PROBLEM DESCRIPTION
Leave out the pictures, and print exactly the lines from the one holding "Given: Click the CPU dipakai progress bar" through the last line of the material.

MATERIAL TO PROCESS

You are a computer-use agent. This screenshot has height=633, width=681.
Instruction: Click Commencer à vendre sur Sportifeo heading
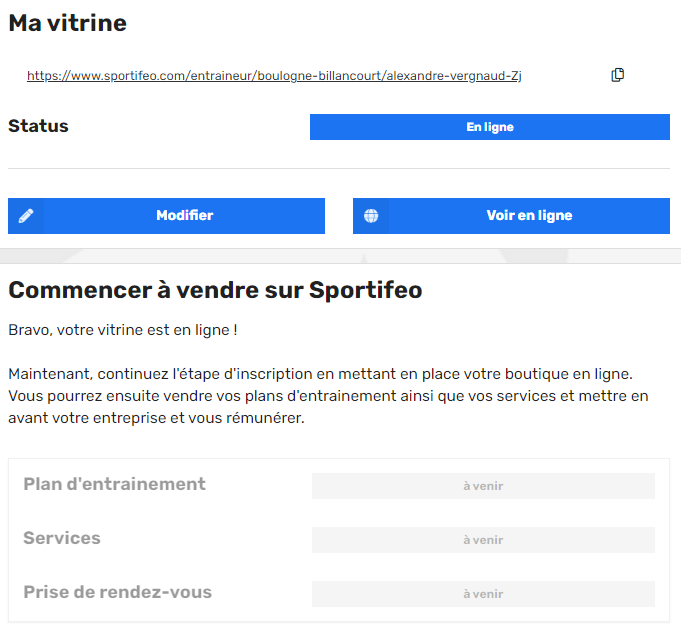(x=215, y=290)
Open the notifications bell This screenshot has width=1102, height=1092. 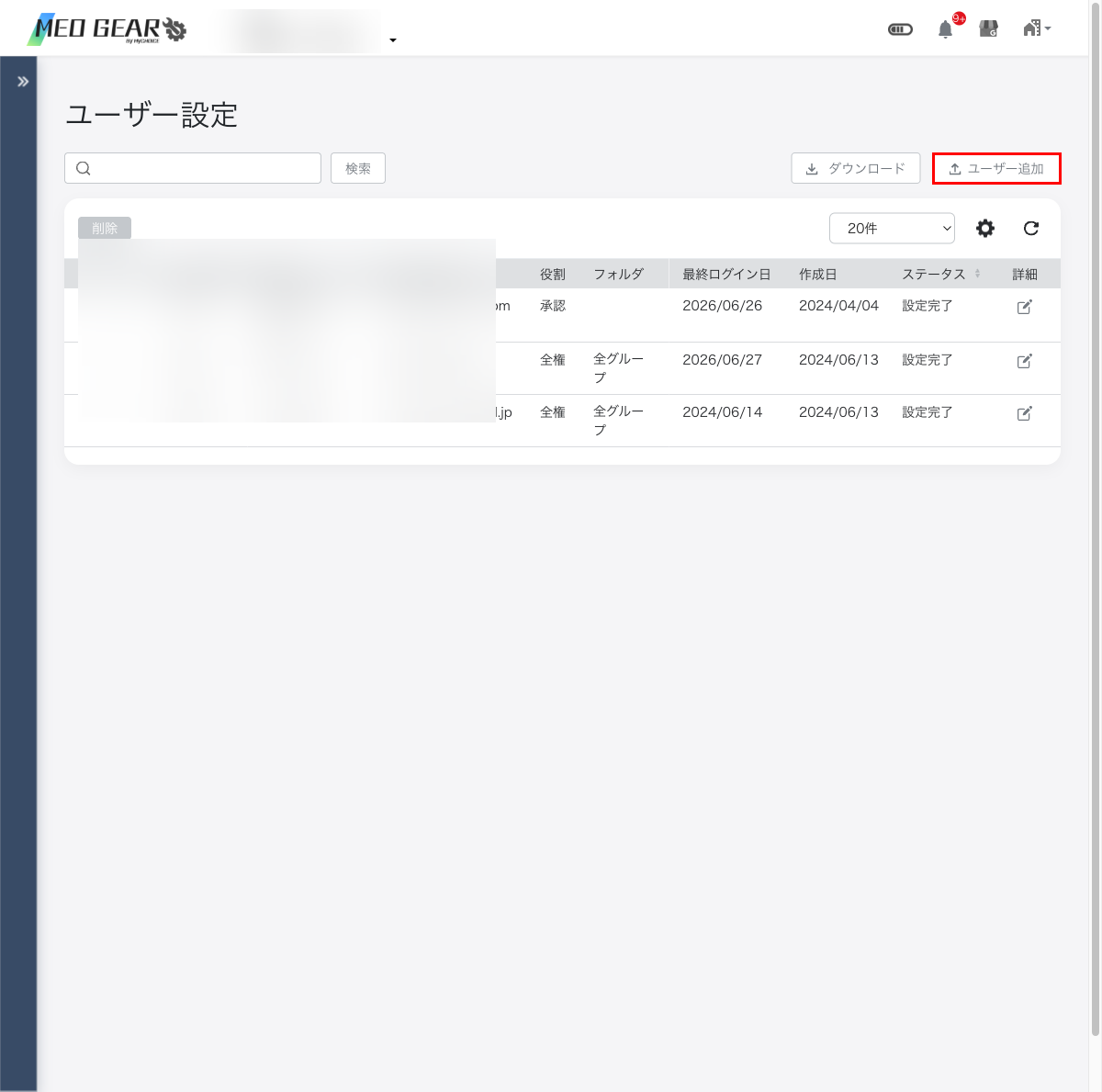(945, 29)
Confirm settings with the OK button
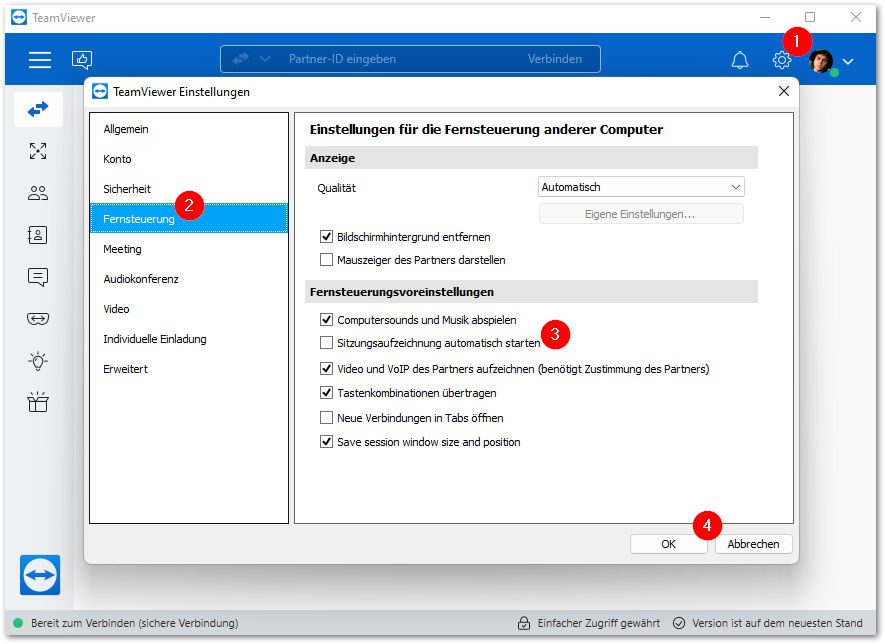This screenshot has height=644, width=885. (x=668, y=544)
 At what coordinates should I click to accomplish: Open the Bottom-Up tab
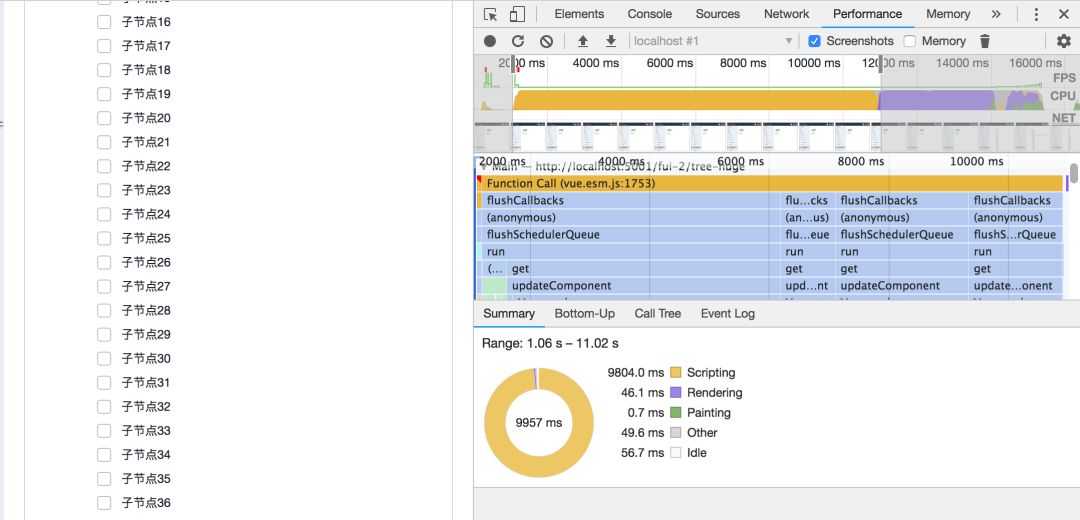point(585,313)
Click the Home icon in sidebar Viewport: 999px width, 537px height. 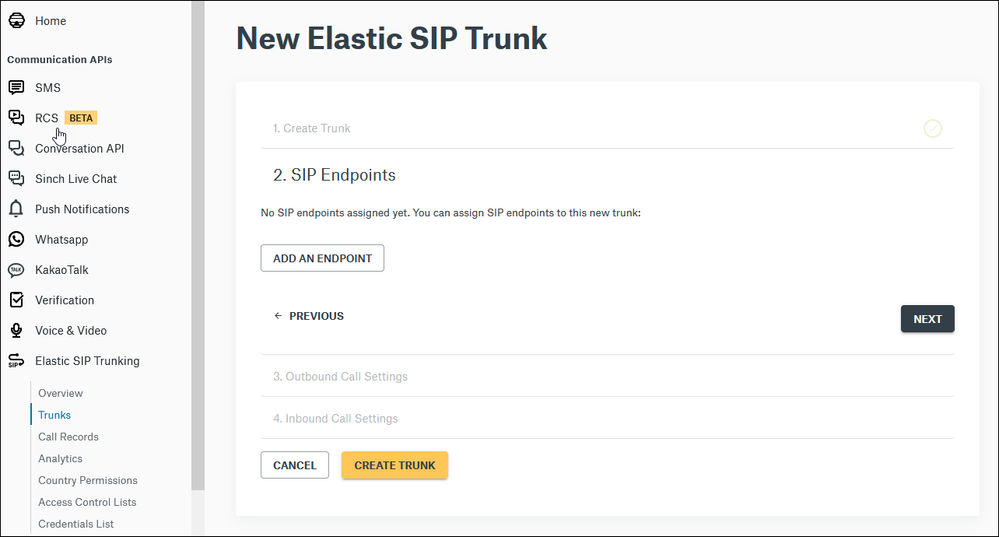point(17,20)
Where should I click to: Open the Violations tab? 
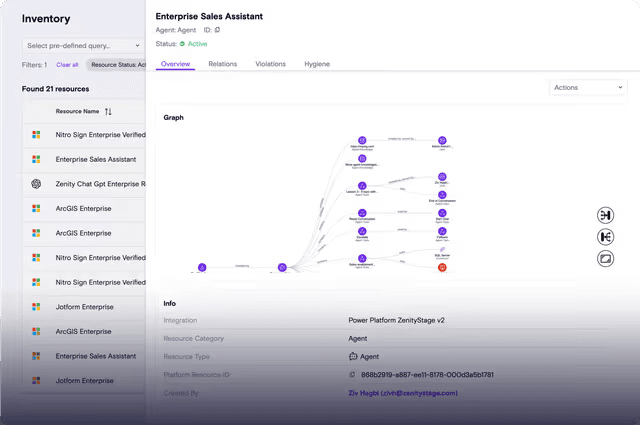tap(270, 64)
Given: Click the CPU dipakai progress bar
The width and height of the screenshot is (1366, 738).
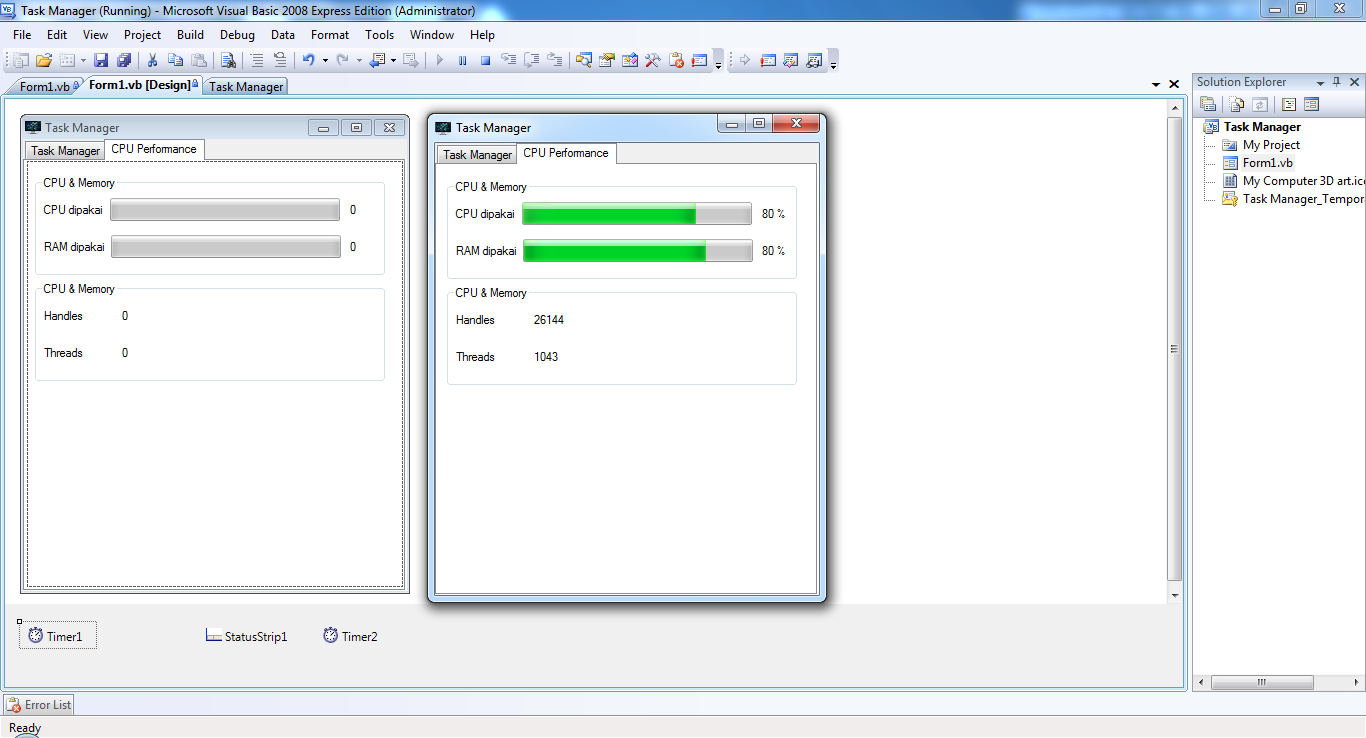Looking at the screenshot, I should 636,213.
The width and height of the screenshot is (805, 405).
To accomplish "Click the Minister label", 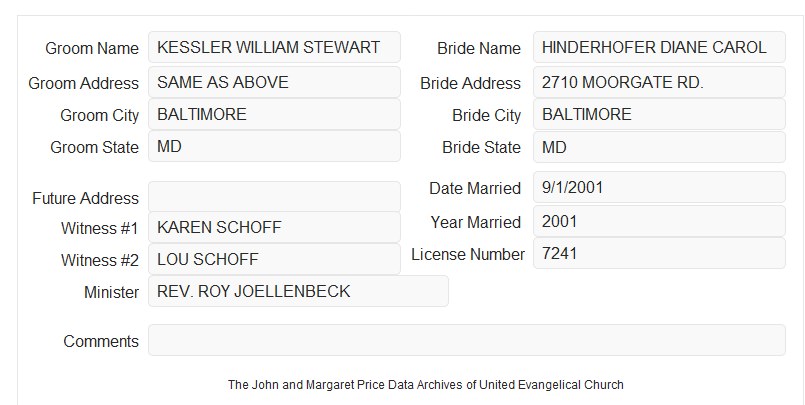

WRITTEN SOLUTION
Given: Click the CPU dipakai progress bar
The width and height of the screenshot is (1366, 738).
Looking at the screenshot, I should 636,213.
The width and height of the screenshot is (805, 405).
To accomplish "Click the Minister label", 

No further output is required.